On a jamais délaissé la jeunesse et on aime bien l'observer, tenter de la comprendre et par une approche non pas tant originale, mais exécutée de façon quasi-exemplaire, À l'ouest de Pluton se laisse savourer avec admiration.
Côté cinéma-vérité débordant sur la fiction (ou le contraire selon comment on aime bien le voir) il est difficile de faire mieux. Fictive cette histoire? On a du mal à départager le vrai du faux. Tout est si réaliste, si cru, si beau, si vrai. Campés par des inconnus et des jeunes qui se donnent tel qu'ils sont, on a l'impression d'assister à l'observation quotidienne de ces adultes à en devenir.
Rien de bien extraordinaire dans ce film. Le scénario n'est pas banal, il est ordinaire, mais c'est la profondeur réaliste qui donne tout. Après tout ce n'est que la chronique d'un 24h, un simple 24h alors qu'en réalité il y en a aurait tellement plus à raconter. Cependant tout en restant vaste, on se concentre sur certains points bien précis, évitant ainsi de se perdre ou de désintéresser trop facilement. Belle réussite de ce côté. Il est facile de se perdre dans des chemins moins intéressants ou de trop dans ce genre de films et ça ne se produit presque pas ici.
J'y ai réfléchi et je ne sais pas à quel moment il est mieux d'écouter ce film. Serait-il préférable de l'écouter étant jeune face à ce qui s'en vient? De le voir en pleine adolescence et de s'y retrouver? Vers la fin de l'adolescence pour s'y reconnaître et ensuite s'en éloigner? (Je me situe dans cette catégorie d'ailleurs) À la fin de l'adolescence pour se remémorer? Étant adultes, étant parents? Je ne sais pas vraiment. Ce qui est sûr c'est que ce qu'on en pensera changera du tout au tout.
C'est d'ailleurs ce qui est beau avec le film. On expose, on lance des pistes, mais on ne les dirige pas. Les adolescents illustrés ici ne sont pas élogés, rabaissés, humiliés, réprimandés ou quoi que ce soit. On les laisse vivre et c'est tout. Doit-on être en accord avec ce qu'ils font? De quel côté doit-on se ranger? On ne nous le dit pas. Tout vient avec notre jugement personnel et c'est tant mieux.
En quelque part cette profondeur beaucoup plus libre et moins écrite qu'un certain Tout est parfait, le rend meilleur sur plusieurs points. Le traitement quelque peu documentaire et plus vaste le rend aussi plus fascinant qu'un certain Entre les murs, bien que ce dernier malgré un relâchement va sa fin n‘en est pas moins excellent et fort efficace. (Tout ceci selon mon propre avis évidemment). Et après tout, vous y lisez l'avis d'un presque plus adolescent qui s'y est reconnu, qui y a frissonné et qui a savouré presque chaque parcelle de ce film aux détours imprévisibles.

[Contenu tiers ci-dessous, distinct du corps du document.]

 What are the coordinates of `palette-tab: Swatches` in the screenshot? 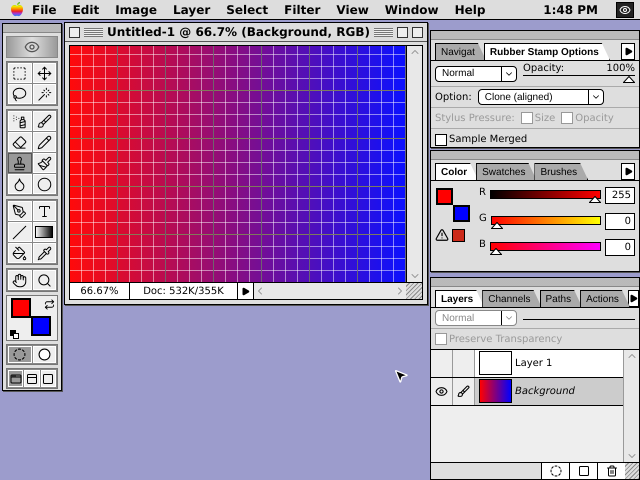 It's located at (506, 172).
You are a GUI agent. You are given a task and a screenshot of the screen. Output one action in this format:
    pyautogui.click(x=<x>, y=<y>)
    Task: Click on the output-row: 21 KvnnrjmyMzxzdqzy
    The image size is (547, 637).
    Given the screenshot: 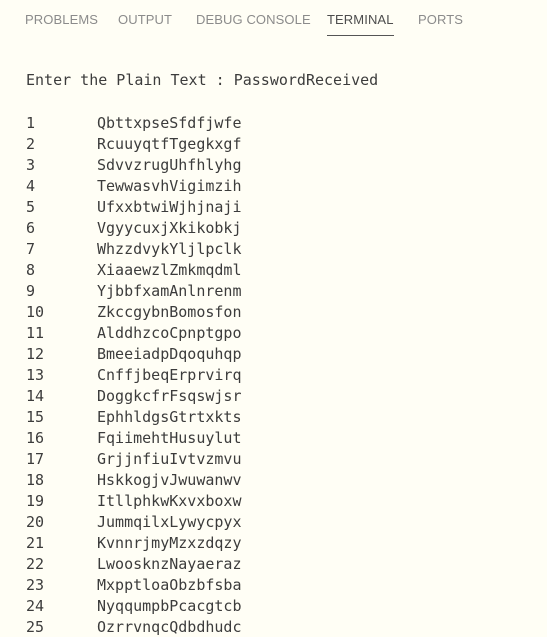 What is the action you would take?
    pyautogui.click(x=286, y=544)
    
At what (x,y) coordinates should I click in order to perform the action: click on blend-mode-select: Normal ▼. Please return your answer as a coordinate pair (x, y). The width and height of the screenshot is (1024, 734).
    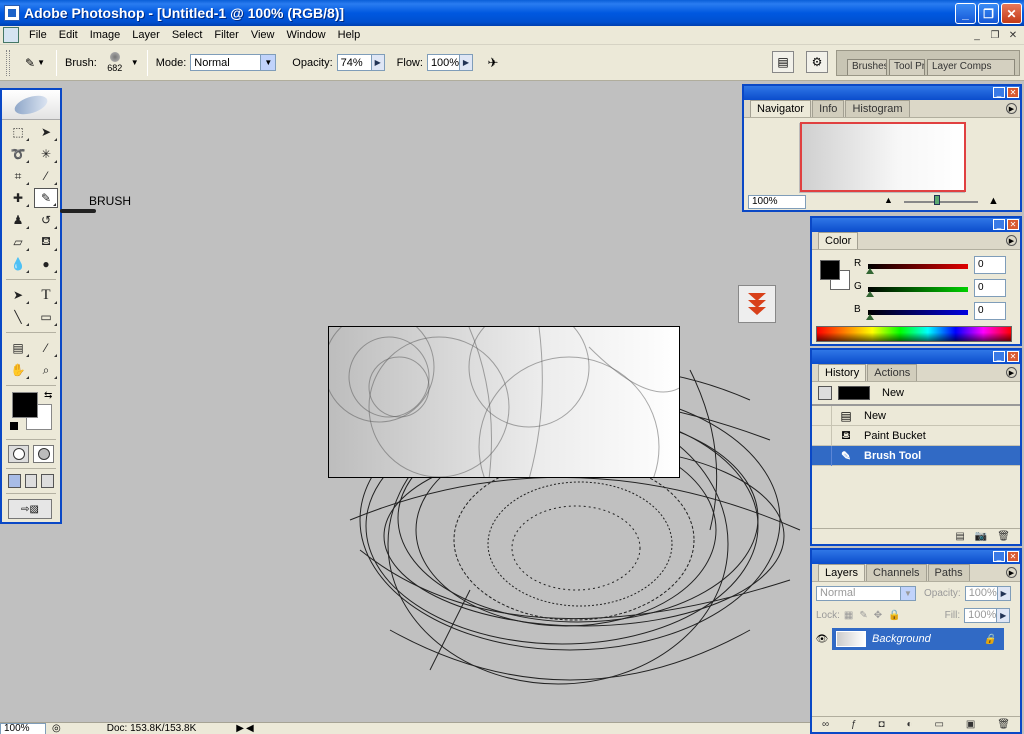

C'est beau, touchant et c'est là. Simplement là. Et c'est ce qui fait la beauté de la chose. Comment ne pas sourire avec nostalgie avec tout ce parallèle planétaire, un peu comme si on nous confinait dans cette galaxie éloignée pourtant si près de nous, mais qu'on semble connaitre encore moins que les étoiles elles-mêmes.. Fortement recommandé.
4/5 Jschartrand
BERNADET, Henry et VERREAULT, Myriam. À l’ouest de Pluton, son, couleurs, Québec, 2008.